Consider the real function f(x,y)=xy(x2+y2)-N,in the respective cases N = 2,1, and 1/2. Show that in each case the function is differentiable (C$$\omega$$) with respect to x, for any fixed y-value.

whats the strategy for proving C$$\omega$$-differentiability here? i have to show with induction that f is still continuos after n+1 derivatives with respect to x, or am i wrong?

seems like, one has to look after a pattern in the continued derivatives of f, for write down the (n+1)nth derivative.

on the other hand, one might have the differential quotient in mind, taking the limit, meeting a boundary condition(in the complex domain the radius of convergence), but i could only think of the 1th derivative here.

Last edited: Aug 18, 2010
2. Aug 21, 2010

### Eynstone

It'd be easier to work with polar coordinates, where f takes the form
(1/2)sin 2theta /r^(N-2).

3. Aug 21, 2010

### Office_Shredder

Staff Emeritus
$$C^{\omega}$$ is the set of analytic functions.
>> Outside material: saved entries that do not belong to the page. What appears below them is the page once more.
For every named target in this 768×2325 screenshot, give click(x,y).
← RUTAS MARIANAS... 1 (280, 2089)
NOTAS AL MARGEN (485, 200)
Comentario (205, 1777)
Not only do all its derivatives need to exist (proving that the n+1st derivative is continuous isn't enough, you need that it's differentiable since otherwise you don't have the next derivative existing) but it also has a power series expansion

On the other hand, if you prove that you have a power series expansion, then as long as it converges uniformly you know you can differentiate term by term so the differentiability portion is solved immediately. So the hard part most likely is just finding the power series

4. Aug 21, 2010

### Hurkyl

Staff Emeritus
If a(x) and b(x) are analytic functions of x, then so is a(x)+b(x).